Если разобраться, то за минувшие семь лет Четвёрочка изменилась мало, за одним исключением. Три длинных корпуса общежития появились на месте двух старых изб на главной площади рабочего посёлка. Элементарная логика подсказала, где искать Раю Евгеньевну Малюкову. Конечно же комендант обязана жить в корпусе №1.
Даже по внешнему виду прихожей можно понять, что Рая Малюкова – комендант весьма суровый. В длинной избе царит пусть и казённый и не совсем уютный, но всё равно порядок. Пол в длинном коридоре натёрт до блеска, двери в комнаты покрашены белой краской. Рядом со входом в большой деревянной кадке бойко растёт фикус. Под потолком ни малейшего намёка на паутину.

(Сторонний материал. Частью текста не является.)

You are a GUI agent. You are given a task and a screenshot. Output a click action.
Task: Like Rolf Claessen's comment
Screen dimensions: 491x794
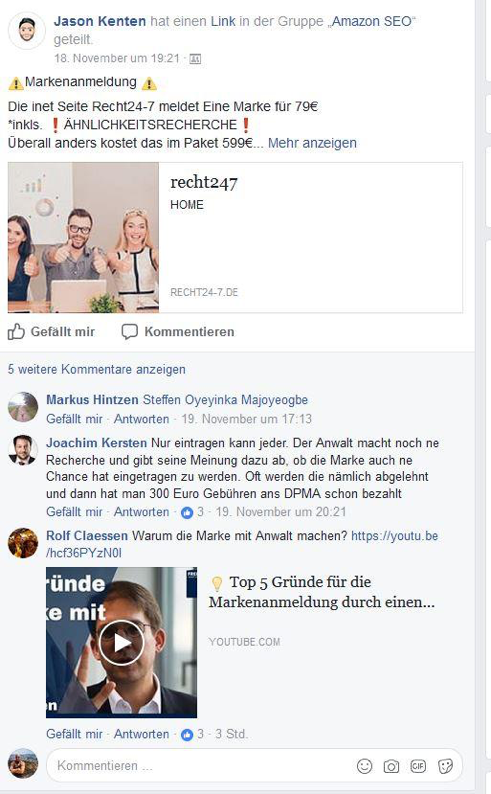[74, 734]
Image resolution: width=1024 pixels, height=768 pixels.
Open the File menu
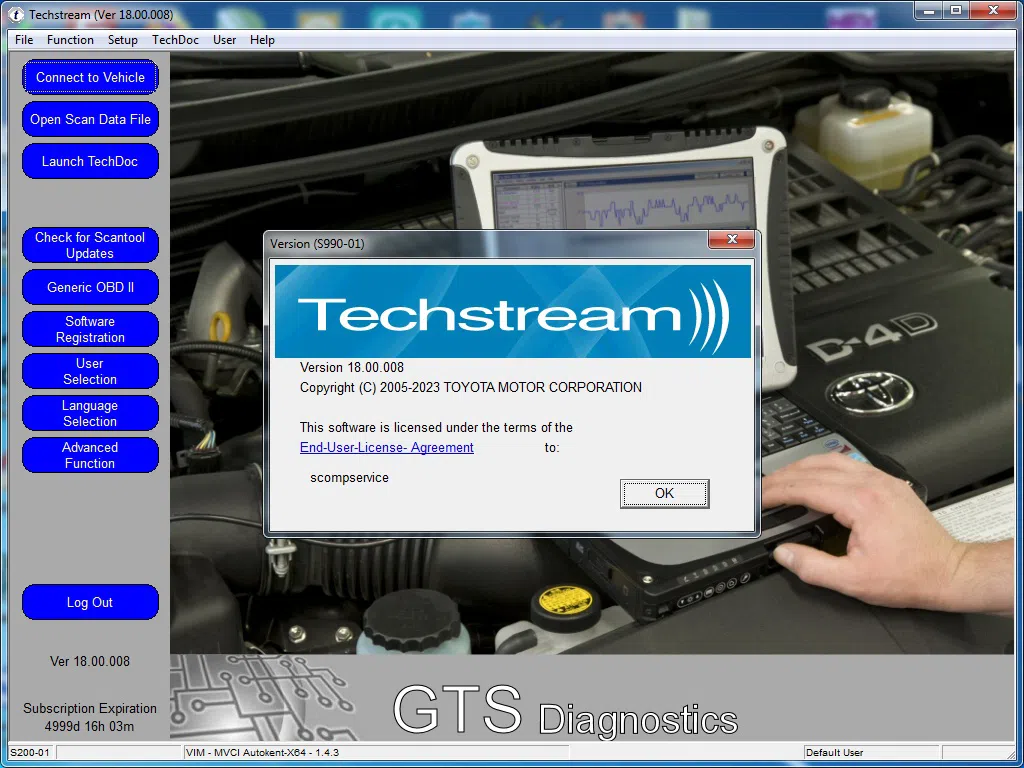pos(23,40)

На ближней слева стороне двери под номером один грозная надпись «Комендант». Александр удобней перехватил мешки, ему точно сюда. На вежливый стук изнутри раздался очень серьёзный голос:
– Войдите.
При личном знакомстве Рая Евгеньевна Малюкова оказалась вполне себе суровой женщиной лет пятидесяти. Низенькая и сухонькая, тронутые сединой волосы завязаны на затылке в узел. Выпирающий вперёд подбородок говорит об упрямстве, а морщинки у глаз о привычке постоянно сурово хмуриться. Длинная тёмная юбка и такого же цвета рубашка с длинными рукавами отлично дополняют образ. А вот на ногах не туфли, не домашние тапочки, а явно армейские ботинки.
Казённый порядок в общежитии является прямым продолжением порядка в комнате коменданта. Железная койка идеально заправлена, книги на полке расставлены по росту, самодельный половик натянут едва ли не струной. Но о том, что здесь живёт не просто суровый комендант, а в первую очередь женщина, больше всего напоминают желтоватые занавески на окне и кружевная накидка на подушке.
Сама Рая Евгеньевна сидит за столом у окна в окружении массивных гроссбухов. Перьевая ручка застыла в её правой руке. В воздухе витает кисловатый запах чернил.
– Вы по какому вопросу, товарищ? – Рая Евгеньевна опустила перьевую ручку на самодельную чернильницу.
– Э-э-э… Простите, – от столь сурового вида коменданта общежития, а особенно от её сухого начальствующего тона, Александр несколько растерялся.
– Ой! Сашка! Асеев! Вернулся! Живой! – радостно воскликнула Рая Евгеньевна.
Грозная начальница общежития будто растворилась в воздухе. Рая Евгеньевна бойко вскочила со стула.
– Вернулся! Целый! Дай я на тебя полюбуюсь!
Рая Евгеньевна ухватила Александра за рукав армейской гимнастёрки и повернула к себе левым боком. Александр едва успел опустить мешки с формой на пол.
– Ах, Сашка, если бы ты только знал, – Рая Евгеньевна тяжело вздохнула, – сколько же наших так и не вернулось. Вот и мой Ваня погиб. Но ты, это, молодец! И сразу домой. Я так понимаю, с Аркадием Назарьевичем ты уже переговорил, – Рая Евгеньевна быстро сменила тему.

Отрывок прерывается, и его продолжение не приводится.